Als Begründung für das Ausbleiben der Infektionswelle gelten Corona-Maßnahmen mit Mindestabständen, Hygiene, Masken, Empfehlungen zum Lüften von Räumen, Homeoffice-Regelungen und zeitweisen Schulschließungen, wie das RKI bestätigte. Da diese Maßnahmen laut RKI „mehr oder weniger in allen Ländern weltweit gegen die Corona-Pandemie genutzt wurden“, hätten Grippeviren weltweit und auch schon im Sommer 2020 auf der Südhalbkugel kaum noch messbar zirkuliert. Ich befragte dazu heute Bundesgesundheitsminister Jens Spahn (CDU) auf der Bundespressekonferenz:
„Laut dem neuen Wochenbericht der Influenza-Arbeitsgruppe gab es diesen Winter so gut wie gar keine Influenza, also keine Grippe. Die Zahl der Grippetoten betrug bis zu 25.000 im Jahr, nach Schätzungen. Grund, dass es die nicht gab: Hygienemaßnahmen. Müsste man dann auch in Zukunft wegen dieser Gefahr dann die Hygienemaßnahmen auch so beibehalten? Wo ist da die Grenze für Sie? Danke.“
Spahn: „Also zuerst einmal ist es eine gute Nachricht, dass es im Grunde keine Grippewelle in diesem Jahr gegeben hat oder gibt. Sie wäre im Zweifel vielleicht noch in den Ausläufen jetzt. Das zeigt tatsächlich, die Maßnahmen machen einen Unterschied für viele Infektionskrankheiten. Wir sehen es ja nicht nur bei der Grippe, sondern auch bei anderen Infektionskrankheiten. Gleichwohl ist es ja nicht so, dass SARS-CoV-2 und die Folgen vergleichbar wären mit den Folgen der Grippe. Wir sehen eben deutlich schwerere Folgen. Deswegen sind wir ja auch zu einer unterschiedlichen Einschätzung bei den Maßnahmen gekommen, zwischen einer Grippewelle und einer SARS-CoV-2-Welle.

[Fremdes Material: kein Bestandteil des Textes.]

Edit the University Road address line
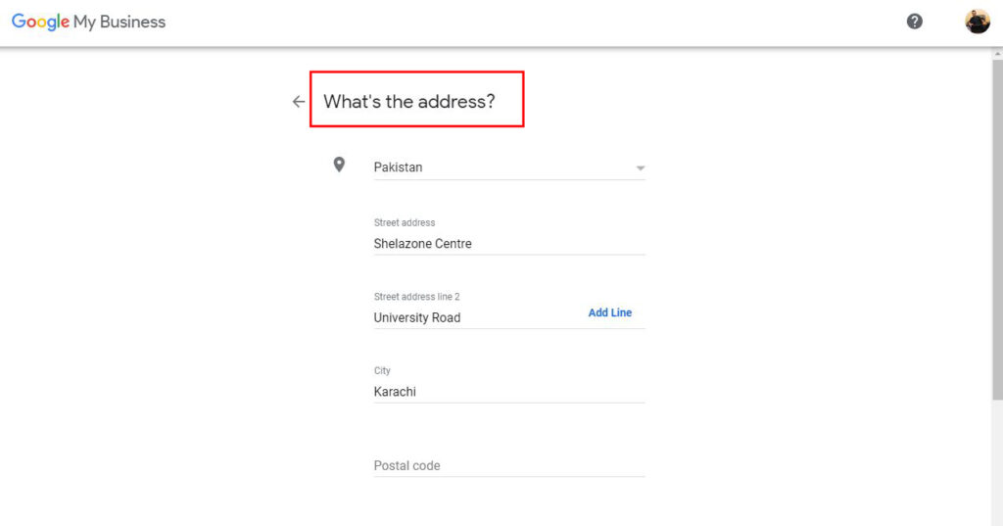This screenshot has width=1003, height=526. point(470,317)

Und diese unterschiedliche Einschätzung, die wir haben, einmal mehr ja auch belegt durch die Erkenntnisse der letzten Monate und der Situation nicht nur auf den Intensivstationen, auch was Long-COVID angeht. Wir schauen immer sehr stark auf, nachvollziehbarerweise, auf die Zahl der zu beklagenden Todesfälle auf den Intensivstationen. Aber wir haben ja auch viele andere Folgen dieser Erkrankung und deswegen kommen wir eben dann auch im Umgang mit einer möglichen Welle zu einer unterschiedlichen Einschätzung, zumal es einen wichtigen Unterschied gibt: Bei der Grippewelle haben wir schon seit vielen, vielen Jahren, ich weiß gar nicht, wahrscheinlich schon seit Jahrzehnten Impfstoffe. Bei dieser eben erst seit vier Monaten.“
Ich fragte nach: „Aber doch nochmal ganz konkret die Frage: Das ist ja eine moral-ethische Frage, eine sehr schwerwiegende. Wo ziehen Sie die Grenze, nach welchen Maßstäben? Weil die 25.000, wenn man die vermeiden kann mit Hygienemaßnahmen nach den jetzigen Maßstäben, müsste man das ja dann auch machen. Danke.“
Spahn: „Also zunächst einmal 25.000 ist eine Schätzung für 2018/2019, wenn ich es richtig im Kopf habe, gewesen, als wir eine sehr schwere Grippewelle hatten. Das ist jährlich nicht so. Es gibt unterschiedliche Situationen über die letzten Jahre. Zum Zweiten gibt es eine Impfung. Und zum Dritten, deutlich andere Verläufe. Wo ist die Grenze? Ich kann Ihnen jetzt nicht definieren, ab wann. Es gibt ja jetzt nicht den einen Parameter, der sagt, ab dann ist es eine Pandemie, eine epidemische Lage, bei der man dann automatisch zu diesen Maßnahmen greift. Das ist zu digital, null – eins gedacht. Das ist aus meiner Sicht nicht möglich, sondern das ist am Ende ja immer ein Gesamtbild. Und wir haben bei COVID-19, dieser Erkrankung, ja erlebt, zu welcher Belastung und Überlastung, ich meine, nehmen Sie die Situation in Brasilien: Wer immer mal schmerzhaft sehen will, und das tut jedenfalls mir sehr weh, das zu sehen, was passiert, wenn man es einfach laufen lässt, man sieht es in einigen Ländern der Welt – und das will ich vermeiden.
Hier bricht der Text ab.